### EXERCISE INPUT ###

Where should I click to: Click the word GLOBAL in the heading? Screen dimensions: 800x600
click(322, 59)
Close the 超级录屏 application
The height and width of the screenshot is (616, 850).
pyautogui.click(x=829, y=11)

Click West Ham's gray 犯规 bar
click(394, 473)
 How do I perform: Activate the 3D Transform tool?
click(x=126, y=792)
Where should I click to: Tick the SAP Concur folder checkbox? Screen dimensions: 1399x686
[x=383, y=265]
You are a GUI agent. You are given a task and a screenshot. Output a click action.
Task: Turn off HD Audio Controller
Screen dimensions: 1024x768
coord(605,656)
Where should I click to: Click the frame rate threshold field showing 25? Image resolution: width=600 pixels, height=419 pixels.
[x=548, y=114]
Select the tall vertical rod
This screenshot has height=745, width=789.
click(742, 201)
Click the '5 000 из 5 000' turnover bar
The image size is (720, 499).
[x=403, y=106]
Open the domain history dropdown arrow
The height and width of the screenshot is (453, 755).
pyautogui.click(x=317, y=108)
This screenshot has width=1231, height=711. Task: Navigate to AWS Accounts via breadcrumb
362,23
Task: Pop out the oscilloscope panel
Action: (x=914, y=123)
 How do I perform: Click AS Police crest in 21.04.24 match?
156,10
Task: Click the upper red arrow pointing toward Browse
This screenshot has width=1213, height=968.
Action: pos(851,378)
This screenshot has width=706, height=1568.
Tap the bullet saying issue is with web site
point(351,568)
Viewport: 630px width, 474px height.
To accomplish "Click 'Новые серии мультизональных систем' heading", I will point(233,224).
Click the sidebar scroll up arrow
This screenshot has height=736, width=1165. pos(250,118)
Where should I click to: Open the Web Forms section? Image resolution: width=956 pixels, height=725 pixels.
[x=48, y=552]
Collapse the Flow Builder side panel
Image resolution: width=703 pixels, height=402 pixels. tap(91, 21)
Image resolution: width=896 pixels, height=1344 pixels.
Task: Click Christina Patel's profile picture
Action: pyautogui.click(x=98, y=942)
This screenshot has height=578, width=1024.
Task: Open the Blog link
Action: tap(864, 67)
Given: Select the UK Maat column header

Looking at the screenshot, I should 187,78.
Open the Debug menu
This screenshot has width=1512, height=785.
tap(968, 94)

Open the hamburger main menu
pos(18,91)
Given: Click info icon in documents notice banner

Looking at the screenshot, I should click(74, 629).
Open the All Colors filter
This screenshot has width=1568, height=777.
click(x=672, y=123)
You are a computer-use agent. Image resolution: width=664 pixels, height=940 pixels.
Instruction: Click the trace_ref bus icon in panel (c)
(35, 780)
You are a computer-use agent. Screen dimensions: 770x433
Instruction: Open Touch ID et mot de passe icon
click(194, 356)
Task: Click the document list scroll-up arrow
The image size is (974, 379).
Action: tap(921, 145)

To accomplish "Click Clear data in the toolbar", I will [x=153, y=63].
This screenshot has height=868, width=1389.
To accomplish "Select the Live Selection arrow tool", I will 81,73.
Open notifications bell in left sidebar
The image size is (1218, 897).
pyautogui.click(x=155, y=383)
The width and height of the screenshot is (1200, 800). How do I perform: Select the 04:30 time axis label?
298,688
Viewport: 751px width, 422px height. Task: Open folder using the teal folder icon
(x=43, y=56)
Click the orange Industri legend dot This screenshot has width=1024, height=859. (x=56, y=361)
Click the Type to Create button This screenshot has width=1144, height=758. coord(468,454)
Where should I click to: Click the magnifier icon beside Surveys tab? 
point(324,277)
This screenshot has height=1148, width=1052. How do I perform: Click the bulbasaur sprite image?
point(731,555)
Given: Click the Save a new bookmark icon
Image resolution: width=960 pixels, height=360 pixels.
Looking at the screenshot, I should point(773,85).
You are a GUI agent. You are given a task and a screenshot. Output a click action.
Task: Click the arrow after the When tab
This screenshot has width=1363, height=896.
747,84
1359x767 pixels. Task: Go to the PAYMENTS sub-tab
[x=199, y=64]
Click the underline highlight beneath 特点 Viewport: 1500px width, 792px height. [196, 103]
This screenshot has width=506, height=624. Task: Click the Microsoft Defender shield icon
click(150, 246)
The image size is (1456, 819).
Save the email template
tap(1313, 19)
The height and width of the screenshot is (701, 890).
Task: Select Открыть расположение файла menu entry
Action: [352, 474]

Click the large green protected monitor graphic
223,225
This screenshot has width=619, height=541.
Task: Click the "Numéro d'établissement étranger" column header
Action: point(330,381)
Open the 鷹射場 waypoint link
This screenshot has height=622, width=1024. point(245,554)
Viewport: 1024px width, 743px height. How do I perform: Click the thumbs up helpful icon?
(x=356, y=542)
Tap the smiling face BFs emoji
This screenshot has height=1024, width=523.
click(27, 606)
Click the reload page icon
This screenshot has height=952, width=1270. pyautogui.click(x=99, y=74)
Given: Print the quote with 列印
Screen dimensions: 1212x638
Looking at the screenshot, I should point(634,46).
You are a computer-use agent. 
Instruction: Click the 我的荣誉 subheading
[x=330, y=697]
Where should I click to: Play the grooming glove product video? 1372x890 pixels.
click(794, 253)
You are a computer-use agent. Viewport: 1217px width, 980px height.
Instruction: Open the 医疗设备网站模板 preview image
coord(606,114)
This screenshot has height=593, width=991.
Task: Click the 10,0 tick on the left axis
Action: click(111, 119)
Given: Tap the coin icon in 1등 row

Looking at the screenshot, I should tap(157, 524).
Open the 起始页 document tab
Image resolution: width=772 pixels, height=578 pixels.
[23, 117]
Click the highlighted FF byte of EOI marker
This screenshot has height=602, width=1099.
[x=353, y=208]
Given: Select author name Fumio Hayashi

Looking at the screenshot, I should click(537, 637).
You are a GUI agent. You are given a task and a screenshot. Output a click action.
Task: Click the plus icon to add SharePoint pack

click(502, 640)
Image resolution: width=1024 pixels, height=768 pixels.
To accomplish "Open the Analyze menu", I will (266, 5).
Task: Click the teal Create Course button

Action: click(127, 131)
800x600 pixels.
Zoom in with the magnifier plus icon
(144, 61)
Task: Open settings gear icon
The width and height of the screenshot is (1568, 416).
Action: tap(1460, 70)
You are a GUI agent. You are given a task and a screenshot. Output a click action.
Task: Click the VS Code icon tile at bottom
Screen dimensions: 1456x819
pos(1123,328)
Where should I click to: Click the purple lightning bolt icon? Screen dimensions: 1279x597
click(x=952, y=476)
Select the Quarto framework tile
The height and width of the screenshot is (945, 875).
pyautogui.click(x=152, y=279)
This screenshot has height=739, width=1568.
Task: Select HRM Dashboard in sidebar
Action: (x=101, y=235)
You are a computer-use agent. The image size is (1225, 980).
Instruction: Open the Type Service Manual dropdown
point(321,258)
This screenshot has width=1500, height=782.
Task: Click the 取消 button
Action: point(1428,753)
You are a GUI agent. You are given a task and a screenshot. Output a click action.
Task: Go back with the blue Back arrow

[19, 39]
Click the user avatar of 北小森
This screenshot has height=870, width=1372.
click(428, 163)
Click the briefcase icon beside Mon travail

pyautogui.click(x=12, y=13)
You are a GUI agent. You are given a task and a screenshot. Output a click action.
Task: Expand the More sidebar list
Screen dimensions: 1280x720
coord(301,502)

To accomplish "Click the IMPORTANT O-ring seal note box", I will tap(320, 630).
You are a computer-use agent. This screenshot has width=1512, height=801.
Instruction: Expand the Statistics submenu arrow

###

▶ [THE PROBLEM]:
Would you copy out each line of the records above where the word "list" occurs?

▶ [THE ANSWER]:
Task: Click the document list scroll-up arrow
Task: Expand the More sidebar list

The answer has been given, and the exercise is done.